Me señaló con el dedo.

"¡Tú! ¡Tú has hecho esto!"

"No, yo no...", empecé a decir, pero él no me escuchaba.

"¡Arrodíllate!", ordenó. "Arrodíllate junto a ella y no te muevas."

Me obligó a ponerme de rodillas en la tierra dura.

"Si le pasa algo grave a su tobillo, te juro que te mato, Sofía."

Llamó a una ambulancia. En el hospital, el diagnóstico fue peor de lo que imaginaba.

No era una simple torcedura.

Isabel tenía una lesión compleja. El médico habló de una rara condición que requería un tratamiento experimental y carísimo en una clínica especializada en Suiza.

"Sin este tratamiento, es posible que no vuelva a bailar", dijo el médico.

La carrera de Isabel era su vida.

Mateo se volvió hacia mí, sus ojos eran dos trozos de hielo.

"Esto es tu culpa", dijo, su voz era un susurro mortal.

"Así que tú lo pagarás. Venderás las Bodegas Romero. Cada céntimo irá para el tratamiento de Isa."

Las bodegas. Lo único que quedaba del legado de mi familia.

"No puedes pedirme eso", supliqué.

"Puedo y lo hago. Es una deuda. Una vida de bailarina por las vidas que tu familia destruyó. Me parece un intercambio justo."

Me agarró del brazo, su fuerza era brutal.

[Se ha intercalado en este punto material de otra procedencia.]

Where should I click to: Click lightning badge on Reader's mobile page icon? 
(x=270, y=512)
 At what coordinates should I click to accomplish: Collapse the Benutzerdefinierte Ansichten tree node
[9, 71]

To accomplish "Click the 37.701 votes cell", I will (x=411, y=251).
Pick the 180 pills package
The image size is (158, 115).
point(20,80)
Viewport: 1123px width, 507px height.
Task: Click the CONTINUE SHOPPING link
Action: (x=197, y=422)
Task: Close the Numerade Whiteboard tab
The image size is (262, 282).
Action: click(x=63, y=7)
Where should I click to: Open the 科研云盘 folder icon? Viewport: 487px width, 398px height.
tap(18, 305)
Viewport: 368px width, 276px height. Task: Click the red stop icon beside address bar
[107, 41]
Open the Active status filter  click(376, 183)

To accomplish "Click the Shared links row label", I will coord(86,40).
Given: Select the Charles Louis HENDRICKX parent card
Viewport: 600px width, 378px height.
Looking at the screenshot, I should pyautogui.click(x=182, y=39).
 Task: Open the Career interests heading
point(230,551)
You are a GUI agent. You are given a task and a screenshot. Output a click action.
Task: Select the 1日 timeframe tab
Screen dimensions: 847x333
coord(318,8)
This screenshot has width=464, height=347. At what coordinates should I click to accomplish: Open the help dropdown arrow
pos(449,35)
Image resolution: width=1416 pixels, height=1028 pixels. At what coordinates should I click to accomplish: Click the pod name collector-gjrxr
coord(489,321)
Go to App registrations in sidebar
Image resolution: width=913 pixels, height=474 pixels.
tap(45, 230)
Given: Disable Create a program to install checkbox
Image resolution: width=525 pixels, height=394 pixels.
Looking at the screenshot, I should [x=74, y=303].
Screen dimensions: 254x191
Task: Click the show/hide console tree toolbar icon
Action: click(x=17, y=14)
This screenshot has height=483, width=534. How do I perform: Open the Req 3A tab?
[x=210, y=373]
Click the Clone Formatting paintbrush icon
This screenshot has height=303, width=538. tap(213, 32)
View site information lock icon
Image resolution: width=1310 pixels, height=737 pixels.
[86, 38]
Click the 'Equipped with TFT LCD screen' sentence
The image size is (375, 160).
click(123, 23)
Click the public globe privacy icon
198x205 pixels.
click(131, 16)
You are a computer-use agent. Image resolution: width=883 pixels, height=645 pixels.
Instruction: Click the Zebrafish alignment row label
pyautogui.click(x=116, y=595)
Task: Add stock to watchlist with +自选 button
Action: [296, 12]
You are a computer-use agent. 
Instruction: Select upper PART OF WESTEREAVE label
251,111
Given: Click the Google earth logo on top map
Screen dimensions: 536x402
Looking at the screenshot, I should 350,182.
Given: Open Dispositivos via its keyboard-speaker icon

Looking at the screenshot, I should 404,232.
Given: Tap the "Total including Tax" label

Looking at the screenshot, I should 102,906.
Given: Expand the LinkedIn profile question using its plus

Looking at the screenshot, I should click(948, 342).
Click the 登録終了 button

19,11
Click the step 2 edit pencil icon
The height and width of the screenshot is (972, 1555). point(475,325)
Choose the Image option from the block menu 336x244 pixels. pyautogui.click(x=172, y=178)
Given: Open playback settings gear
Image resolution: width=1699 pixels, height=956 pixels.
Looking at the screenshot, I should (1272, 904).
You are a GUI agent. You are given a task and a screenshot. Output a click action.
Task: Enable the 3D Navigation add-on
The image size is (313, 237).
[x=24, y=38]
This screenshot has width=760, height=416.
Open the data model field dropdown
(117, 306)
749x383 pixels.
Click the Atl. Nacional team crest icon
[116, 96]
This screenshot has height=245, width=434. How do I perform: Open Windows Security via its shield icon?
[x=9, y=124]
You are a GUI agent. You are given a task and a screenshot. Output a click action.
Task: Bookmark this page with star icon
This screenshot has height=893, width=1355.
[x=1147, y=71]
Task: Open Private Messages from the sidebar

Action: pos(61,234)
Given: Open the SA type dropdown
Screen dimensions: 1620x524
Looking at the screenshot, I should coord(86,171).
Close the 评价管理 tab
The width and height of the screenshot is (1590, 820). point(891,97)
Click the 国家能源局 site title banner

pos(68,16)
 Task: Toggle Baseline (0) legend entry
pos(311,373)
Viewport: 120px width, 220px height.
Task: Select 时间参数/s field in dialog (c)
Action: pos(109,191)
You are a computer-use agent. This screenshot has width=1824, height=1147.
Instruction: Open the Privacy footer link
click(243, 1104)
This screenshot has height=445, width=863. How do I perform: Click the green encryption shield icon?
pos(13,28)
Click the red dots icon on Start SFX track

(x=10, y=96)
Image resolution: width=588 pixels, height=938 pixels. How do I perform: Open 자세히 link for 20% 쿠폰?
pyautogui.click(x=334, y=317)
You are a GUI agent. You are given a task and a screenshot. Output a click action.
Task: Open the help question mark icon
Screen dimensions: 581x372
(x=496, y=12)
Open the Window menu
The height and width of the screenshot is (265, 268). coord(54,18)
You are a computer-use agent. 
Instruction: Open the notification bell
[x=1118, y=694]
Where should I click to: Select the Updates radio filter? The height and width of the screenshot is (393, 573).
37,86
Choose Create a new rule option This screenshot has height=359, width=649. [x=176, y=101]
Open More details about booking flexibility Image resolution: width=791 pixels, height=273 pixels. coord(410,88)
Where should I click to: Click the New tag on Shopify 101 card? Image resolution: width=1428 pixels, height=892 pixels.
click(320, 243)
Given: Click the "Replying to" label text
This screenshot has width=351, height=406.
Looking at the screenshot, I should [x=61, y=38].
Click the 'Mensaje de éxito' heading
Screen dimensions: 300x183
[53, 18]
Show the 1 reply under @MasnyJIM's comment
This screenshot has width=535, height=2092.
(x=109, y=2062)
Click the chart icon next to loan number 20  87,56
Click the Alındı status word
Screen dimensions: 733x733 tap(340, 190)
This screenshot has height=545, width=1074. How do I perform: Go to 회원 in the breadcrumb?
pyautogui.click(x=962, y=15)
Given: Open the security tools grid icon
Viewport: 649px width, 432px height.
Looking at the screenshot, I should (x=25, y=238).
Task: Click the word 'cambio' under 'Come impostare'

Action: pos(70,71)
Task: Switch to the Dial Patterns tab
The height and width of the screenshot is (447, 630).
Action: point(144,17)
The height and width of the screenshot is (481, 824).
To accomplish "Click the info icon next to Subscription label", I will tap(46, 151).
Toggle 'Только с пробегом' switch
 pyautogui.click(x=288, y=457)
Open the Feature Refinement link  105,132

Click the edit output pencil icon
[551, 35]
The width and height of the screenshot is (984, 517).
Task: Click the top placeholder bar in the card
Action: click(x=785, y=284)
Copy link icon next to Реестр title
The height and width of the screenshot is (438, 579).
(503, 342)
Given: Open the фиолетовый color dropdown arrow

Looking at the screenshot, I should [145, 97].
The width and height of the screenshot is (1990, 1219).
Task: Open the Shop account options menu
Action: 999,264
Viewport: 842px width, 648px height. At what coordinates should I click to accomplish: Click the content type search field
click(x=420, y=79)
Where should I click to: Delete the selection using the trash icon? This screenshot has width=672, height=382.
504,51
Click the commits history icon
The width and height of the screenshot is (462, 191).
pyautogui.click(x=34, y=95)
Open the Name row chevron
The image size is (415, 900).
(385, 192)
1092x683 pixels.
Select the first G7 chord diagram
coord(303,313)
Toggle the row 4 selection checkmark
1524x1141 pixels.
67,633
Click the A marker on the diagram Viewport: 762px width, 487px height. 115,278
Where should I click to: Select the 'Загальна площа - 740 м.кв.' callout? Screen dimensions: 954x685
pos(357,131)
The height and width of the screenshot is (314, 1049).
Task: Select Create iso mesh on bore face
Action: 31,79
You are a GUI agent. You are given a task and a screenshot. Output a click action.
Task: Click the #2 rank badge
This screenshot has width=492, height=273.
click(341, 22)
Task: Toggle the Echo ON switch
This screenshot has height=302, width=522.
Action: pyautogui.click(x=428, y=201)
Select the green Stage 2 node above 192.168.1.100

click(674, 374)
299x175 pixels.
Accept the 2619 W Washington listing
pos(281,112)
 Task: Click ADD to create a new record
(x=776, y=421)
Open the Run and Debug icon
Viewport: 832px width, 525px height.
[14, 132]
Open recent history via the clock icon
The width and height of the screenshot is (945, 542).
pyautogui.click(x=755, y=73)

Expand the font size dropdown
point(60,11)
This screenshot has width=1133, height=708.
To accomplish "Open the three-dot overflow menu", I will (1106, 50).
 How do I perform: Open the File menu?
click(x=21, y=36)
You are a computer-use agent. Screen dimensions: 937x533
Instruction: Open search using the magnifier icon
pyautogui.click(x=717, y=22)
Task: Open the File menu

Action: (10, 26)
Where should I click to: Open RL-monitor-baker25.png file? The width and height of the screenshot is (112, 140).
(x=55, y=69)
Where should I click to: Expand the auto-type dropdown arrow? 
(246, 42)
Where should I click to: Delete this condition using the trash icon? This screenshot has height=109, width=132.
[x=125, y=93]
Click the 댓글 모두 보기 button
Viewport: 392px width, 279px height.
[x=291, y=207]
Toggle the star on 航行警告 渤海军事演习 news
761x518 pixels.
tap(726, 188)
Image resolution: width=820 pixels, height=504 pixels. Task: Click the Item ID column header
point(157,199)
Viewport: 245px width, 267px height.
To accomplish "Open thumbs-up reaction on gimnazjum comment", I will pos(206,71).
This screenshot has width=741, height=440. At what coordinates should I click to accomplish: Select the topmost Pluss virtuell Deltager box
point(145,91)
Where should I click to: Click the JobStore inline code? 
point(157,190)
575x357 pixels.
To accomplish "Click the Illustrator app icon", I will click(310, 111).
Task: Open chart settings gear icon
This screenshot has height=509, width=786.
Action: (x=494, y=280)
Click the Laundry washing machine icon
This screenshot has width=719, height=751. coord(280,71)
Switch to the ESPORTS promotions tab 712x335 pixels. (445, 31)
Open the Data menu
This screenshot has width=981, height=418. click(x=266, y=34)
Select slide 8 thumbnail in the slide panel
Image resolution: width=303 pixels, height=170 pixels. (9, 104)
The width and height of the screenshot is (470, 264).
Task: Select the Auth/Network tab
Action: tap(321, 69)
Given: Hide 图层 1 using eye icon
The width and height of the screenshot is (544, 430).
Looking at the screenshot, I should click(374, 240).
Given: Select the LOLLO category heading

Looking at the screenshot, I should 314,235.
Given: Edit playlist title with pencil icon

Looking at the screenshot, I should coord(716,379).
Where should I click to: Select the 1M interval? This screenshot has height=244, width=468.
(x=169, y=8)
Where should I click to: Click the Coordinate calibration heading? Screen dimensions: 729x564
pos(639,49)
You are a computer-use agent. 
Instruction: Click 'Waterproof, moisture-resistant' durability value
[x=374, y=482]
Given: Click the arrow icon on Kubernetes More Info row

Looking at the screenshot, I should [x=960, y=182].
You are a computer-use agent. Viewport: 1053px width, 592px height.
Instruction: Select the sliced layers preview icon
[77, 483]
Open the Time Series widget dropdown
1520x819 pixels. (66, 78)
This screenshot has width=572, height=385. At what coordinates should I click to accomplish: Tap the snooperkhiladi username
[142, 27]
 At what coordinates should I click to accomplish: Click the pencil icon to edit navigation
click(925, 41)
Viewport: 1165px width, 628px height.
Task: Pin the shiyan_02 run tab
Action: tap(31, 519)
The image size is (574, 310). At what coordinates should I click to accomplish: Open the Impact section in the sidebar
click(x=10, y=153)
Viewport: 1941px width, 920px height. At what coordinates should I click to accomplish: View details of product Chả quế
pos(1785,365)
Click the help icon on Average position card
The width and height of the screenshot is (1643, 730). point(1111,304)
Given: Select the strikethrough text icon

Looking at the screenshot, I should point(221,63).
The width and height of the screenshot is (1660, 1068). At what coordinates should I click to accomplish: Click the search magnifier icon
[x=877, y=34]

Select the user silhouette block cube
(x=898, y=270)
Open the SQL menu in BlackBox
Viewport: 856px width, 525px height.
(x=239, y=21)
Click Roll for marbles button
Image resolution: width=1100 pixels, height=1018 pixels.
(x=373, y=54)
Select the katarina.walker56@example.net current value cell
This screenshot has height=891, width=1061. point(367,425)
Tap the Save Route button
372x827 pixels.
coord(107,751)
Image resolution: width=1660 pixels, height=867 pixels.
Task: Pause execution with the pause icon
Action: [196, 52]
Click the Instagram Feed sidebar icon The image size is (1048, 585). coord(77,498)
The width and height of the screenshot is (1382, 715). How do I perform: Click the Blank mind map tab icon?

"Vas a firmar los papeles. Ahora."

Me arrastró fuera de la habitación.

Mientras me forzaba a caminar por el pasillo del hospital, un recuerdo fugaz me golpeó.

Tenía diez años. Me había caído de la bicicleta y me había raspado la rodilla.

Mateo, que entonces tenía doce, corrió a mi lado. Me levantó en brazos y me llevó a casa, diciéndome que todo estaría bien.

Me curó la herida con una ternura que ahora parecía de otra vida.

La ironía era tan cruel que me dejó sin aliento.

El mismo hombre que una vez me protegió de un simple rasguño, ahora me estaba arrastrando hacia la ruina para salvar a la mujer que me atormentaba.